ACTIVITY
In full and exactly, reproduce the entries below, but omit the pictures.

SOURCE RECORDS
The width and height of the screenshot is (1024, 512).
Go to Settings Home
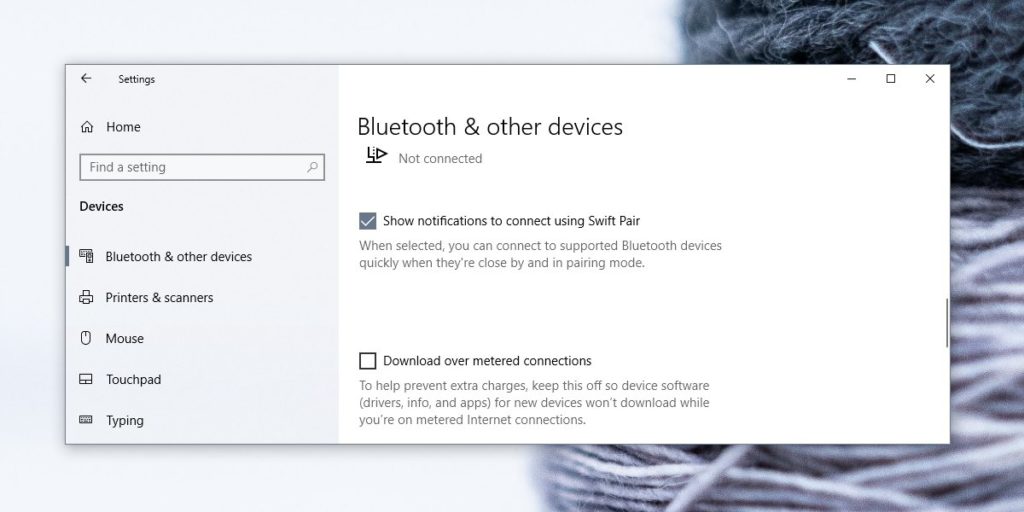point(123,127)
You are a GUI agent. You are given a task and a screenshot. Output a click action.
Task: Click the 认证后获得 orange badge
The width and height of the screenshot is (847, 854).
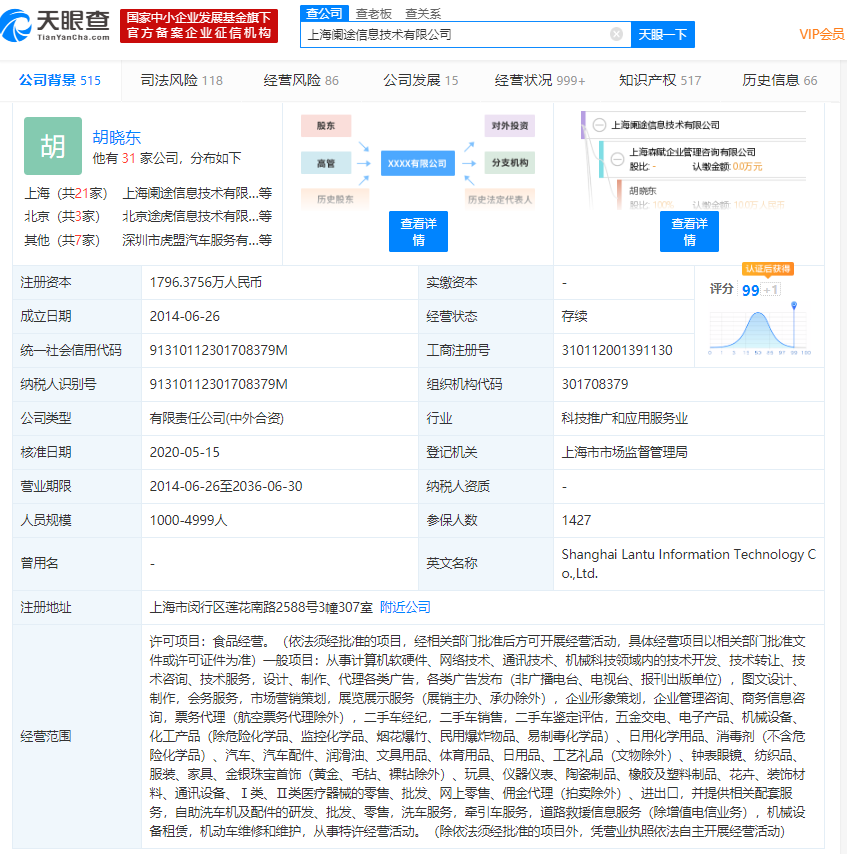click(x=768, y=269)
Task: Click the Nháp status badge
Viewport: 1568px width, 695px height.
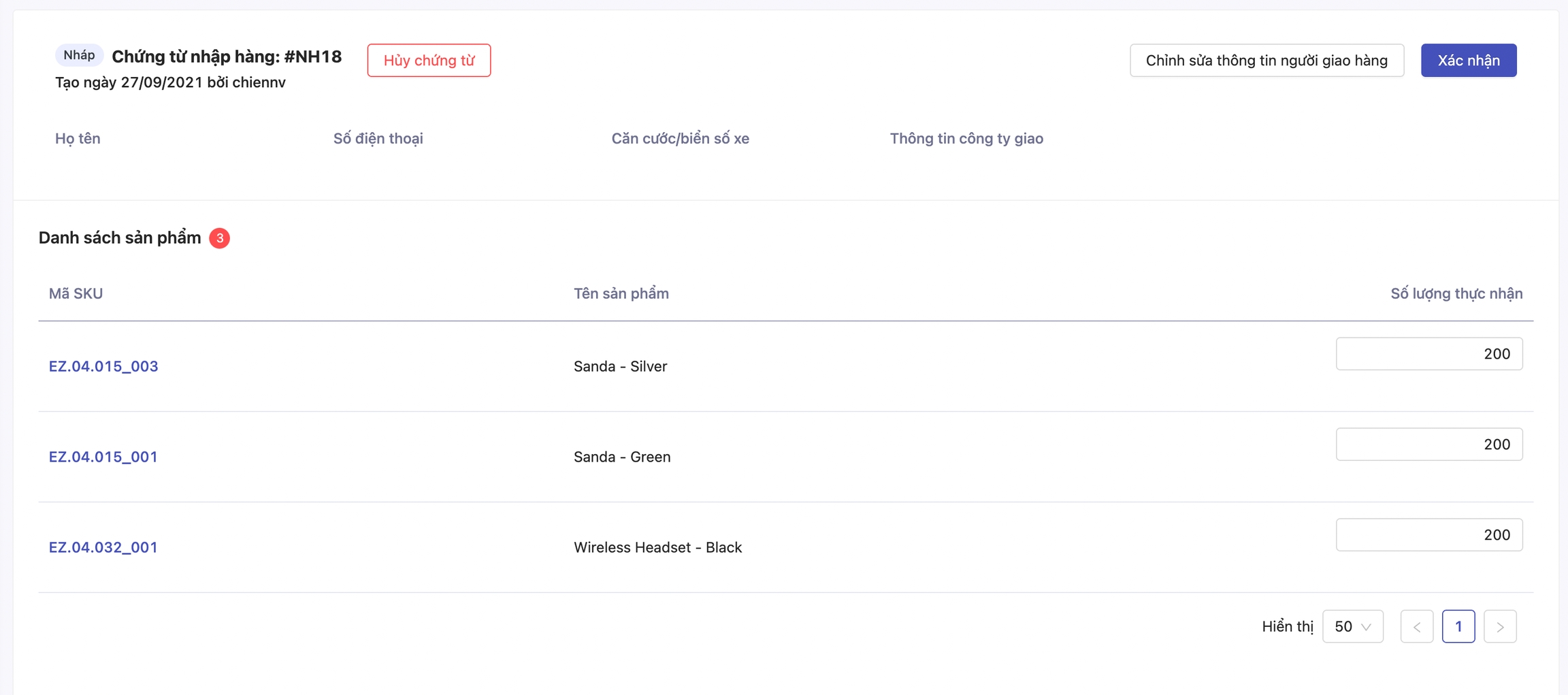Action: click(79, 55)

WRITTEN SOLUTION
The width and height of the screenshot is (1024, 512).
Go to Settings Home
point(123,127)
You are a GUI agent. You are given a task and a screenshot. Output a click action.
Task: Click the 认证后获得 orange badge
The width and height of the screenshot is (847, 854).
click(x=768, y=269)
Task: Click the Nháp status badge
Viewport: 1568px width, 695px height.
Action: click(79, 55)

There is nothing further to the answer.